I do inclines, as opposed to flat bench presses, for a number of reasons, but before I go into them I want to state that while I don’t think flat benching is the most useful exercise for strongman… if you like them then by all means replace the inclines with flat benches. The reasons I do inclines are:
- There is more inclining or overhead pressing by far than flat benching in Strongman
- Studies have shown and personal experience has verified that they hit the whole chest wall just as hard
- My body seems better designed to incline than flat bench for some reason (as always, take in all knowledge you can and then do what seems to work best).

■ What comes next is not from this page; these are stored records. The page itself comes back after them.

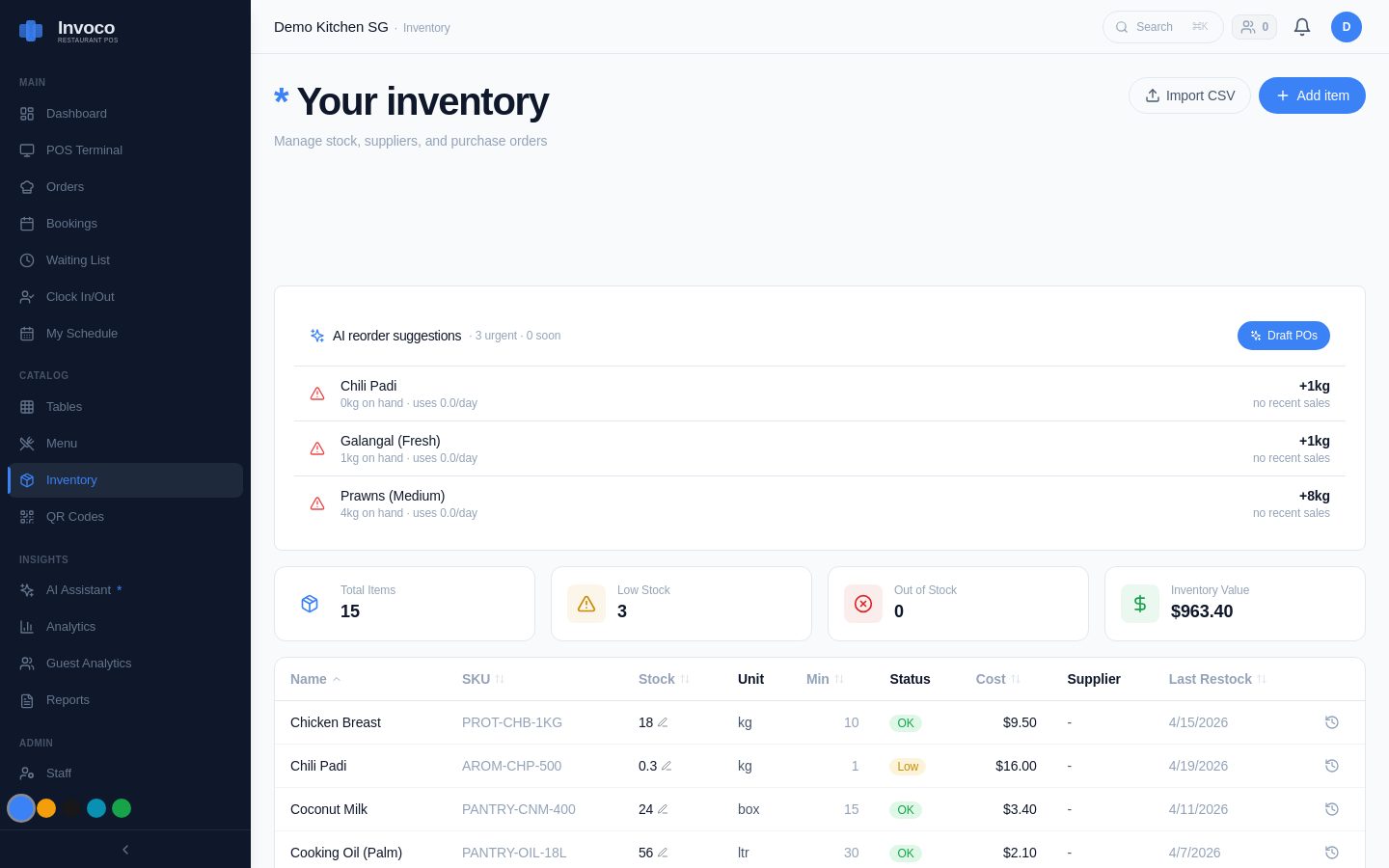Viewport: 1389px width, 868px height.
Task: Sort the inventory table by SKU
Action: (482, 679)
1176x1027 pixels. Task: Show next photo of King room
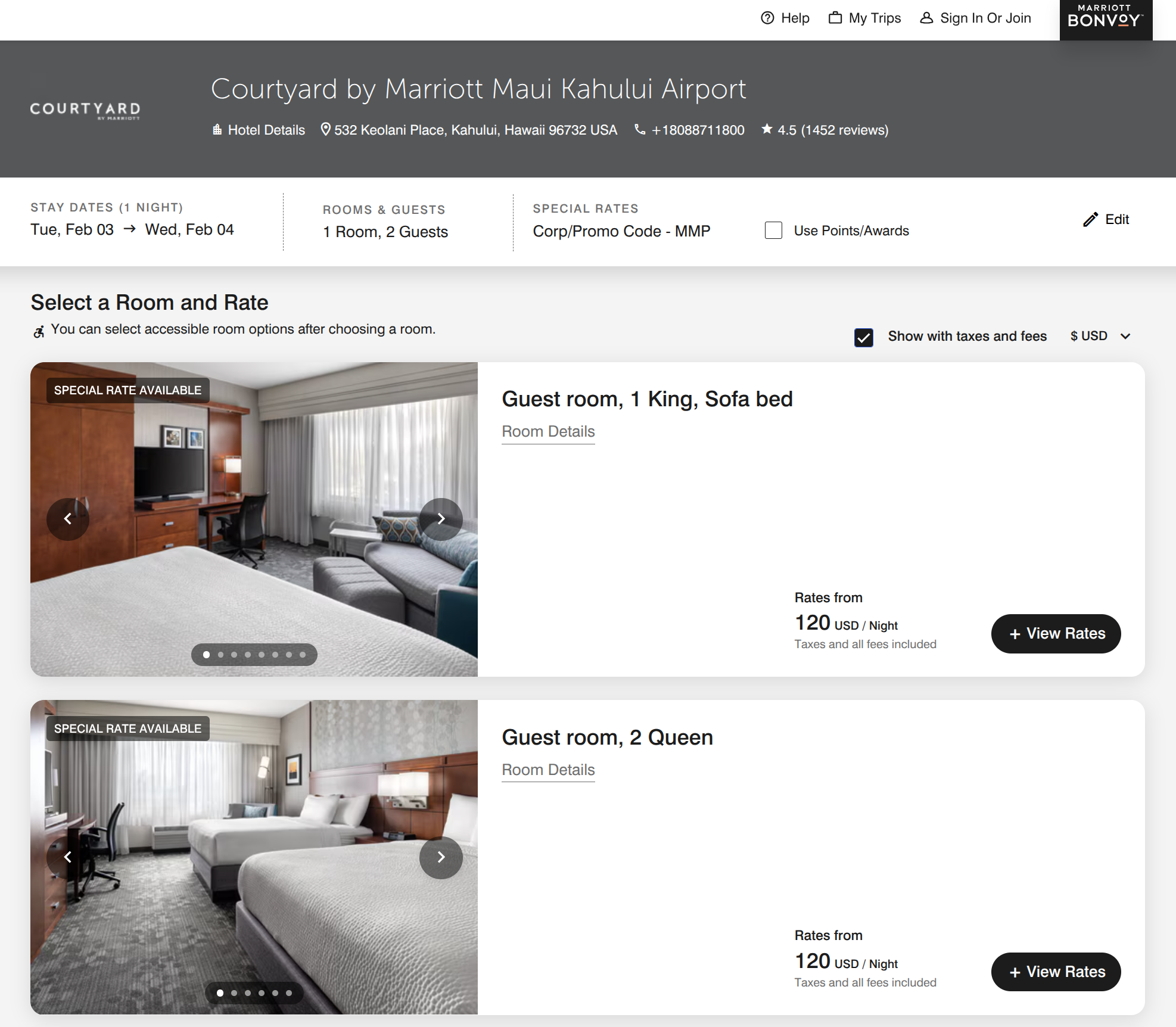(x=441, y=519)
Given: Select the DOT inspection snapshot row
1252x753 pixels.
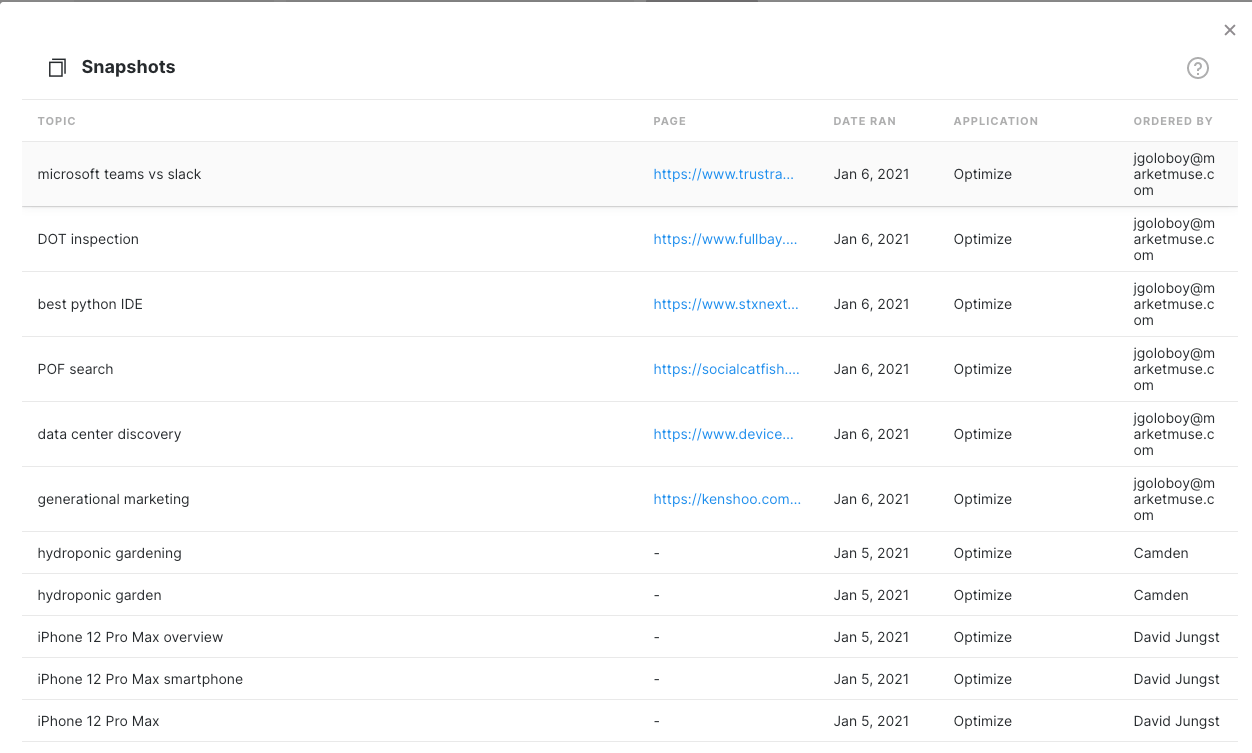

I do perform max inclines on occasion for variety and I think they are useful. I also use my log and odd bars to get my body used to the objects that you sometimes are faced to lift in a strongman competition. My push presses will be either barbell, dumbbell, log or sandbag and sometimes I will clean the implement (but usually not because that is what the high pulls are for). I don’t do strict presses much, although I do like seated behind the necks, because you are almost never faced to do a strict press in competition and I think that push presses or push jerks develop more explosive power and work the shoulders just as well. Brick lifting [for a detailed description of brick lifting please refer to my websites Training Tips] is a tremendous way to develop the bearhugging crushing strength that you have to utilize on the rocks. Sandbag crushing is similar, it is where you take a reasonably heavy sandbag (between 60 and 150 lbs) and lift it of a platform and hold it by pushing in on both sides with your hands and then forearms. High pulls are straightforward, but very useful and for variation and a great grip workout use thick gripped barbells or dumbells. One-arm 2 1/2 inch dumbbell high pulls can work wonders for your explosiveness. Wow, I just noticed that this article is getting seriously long and I don’t want to bore you… so I will fill you in on Fridays and Sundays work and my event Training next issue. I think there is a good amount to benefit from in what is written. Thanks a lot and best of luck in your training!